Women Speaking in the Church

Also in this issue

What Is Orthodoxy?

A Look at Promise Keepers

“As in all the congregations of the saints, women should remain silent in the churches. They are not allowed to speak, but must be in submission, as the Law says. If they want to inquire about something, they should ask their own husbands at home; for it is disgraceful for a woman to speak in the church. Did the word of God originate with you? Or are you the only people it has reached?” (1 Cor. 14:33b–36 NIV)

For many people, especially in the developing “Christian feminist” movement, the question asked in the above title is not only astonishing but infuriating. Nonetheless, 1 Corinthians 14:33b–36 does seem to teach that women should not speak in church. But is that really what the passage teaches?

The Extent of the Passage

The Greek New Testament was written without any punctuation or division into verses. As a result, it is not always easy to determine where one sentence ends and another one begins. This problem faces us in verse 33. Does the second half of the verse, “as in all the churches of the saints,” conclude a sentence or begin a new one?

When Robert Stephanus worked out the verse numbers for the New Testament in 1551 while on a journey from Paris to Lyons, he combined this clause with the preceding one as verse 33. Accordingly, the translators of the KJV put the two parts of the verse together into one sentence.

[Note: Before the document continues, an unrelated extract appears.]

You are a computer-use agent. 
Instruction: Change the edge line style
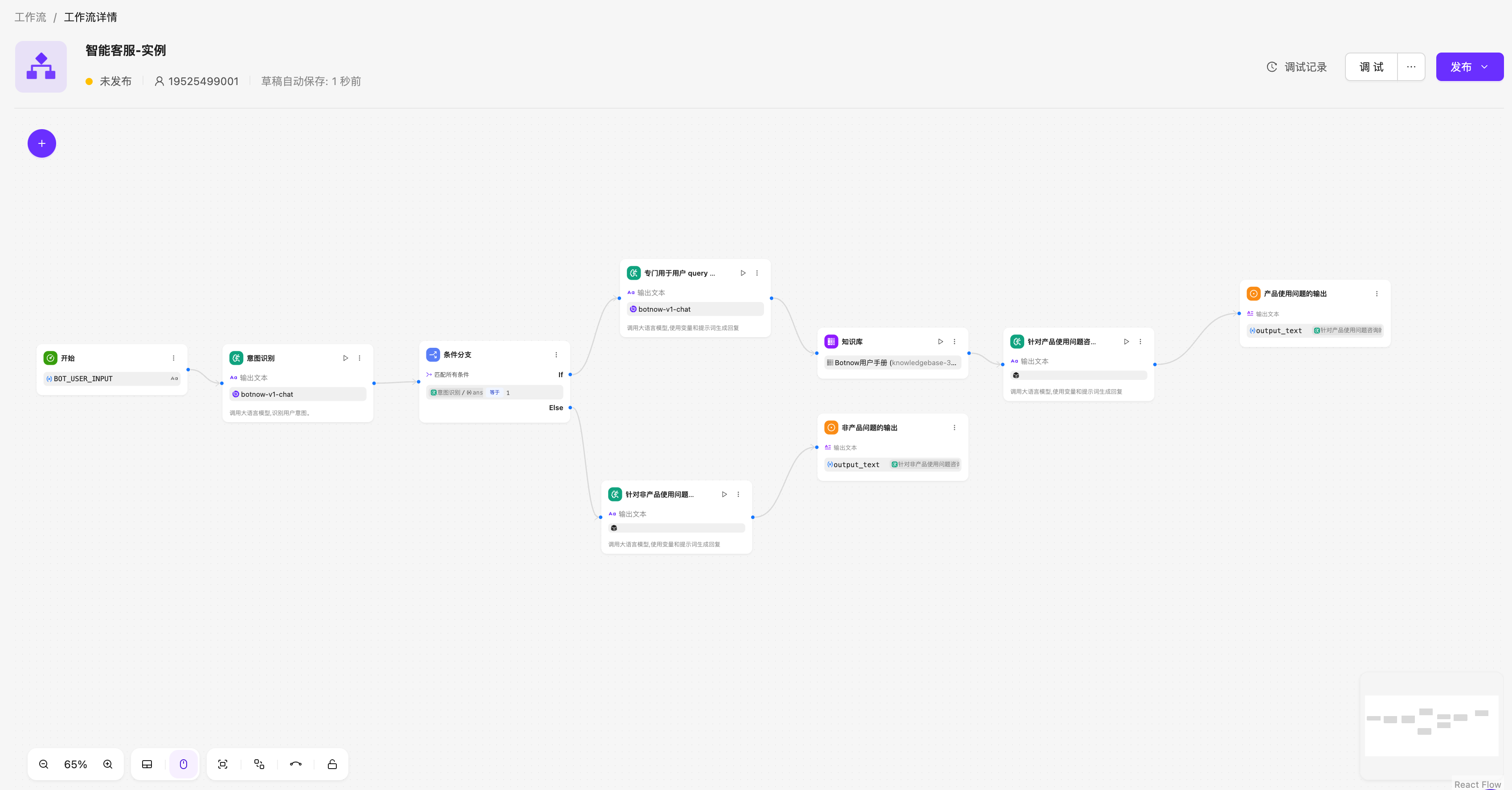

But modern Greek editors, most modern translations (RSV, NASB margin, NIV, NRSV), and most modern commentators recognize that verse 33b actually begins a new sentence.

The word “as” in “as in all the churches of the saints” indicates that something is the same as the general practice of Christians. It makes good sense for that something to be the practice that Paul prescribes for the Corinthian church in verse 34. He declares, in effect, “I want the women in Corinth to do what the women do in all the other churches.”

On the other hand, verses 33a and 33b do not make any sense together. What can it possibly mean that “God is not a God of commotion, but of peacefulness, as in all the churches of the saints”? The character of God is not comparable with the general practice of the churches.

We conclude, then, that verse 33b is part of our passage.

Verses 34 and 35 are the heart of the passage, containing Paul’s instructions for the Corinthian church.

But where does a paragraph break come? Clearly, verses 37–40 form a conclusion to the broader discussion that precedes, but does verse 36 belong with verses 33b–35 or with verses 37–40? This does not matter too much, but it fits better with verses 33b–35. The first word in verse 36, “or,” provides an immediate connection with what precedes, whereas there is a clear break between verse 36 and verse 37.

Our passage, then, is verses 33b–36.

The Context

Chapters 11–14 constitute a well-defined section of 1 Corinthians. In those chapters, Paul discusses various matters pertaining to what should and should not go on in the public assemblies of the church—what is proper when Christians have assembled (11:20; 14:23, 26) “in church” (11:18; 14:19, 28, 35). He begins by discussing head coverings in connection with prayer and prophecy (11:2–16; note that verse 1 belongs with chapter 10) and the proper observance of the Lord’s Supper (11:17–34). Then he gets into his main subject, the exercise of spiritual gifts (especially speaking in tongues), in chapters 12–14.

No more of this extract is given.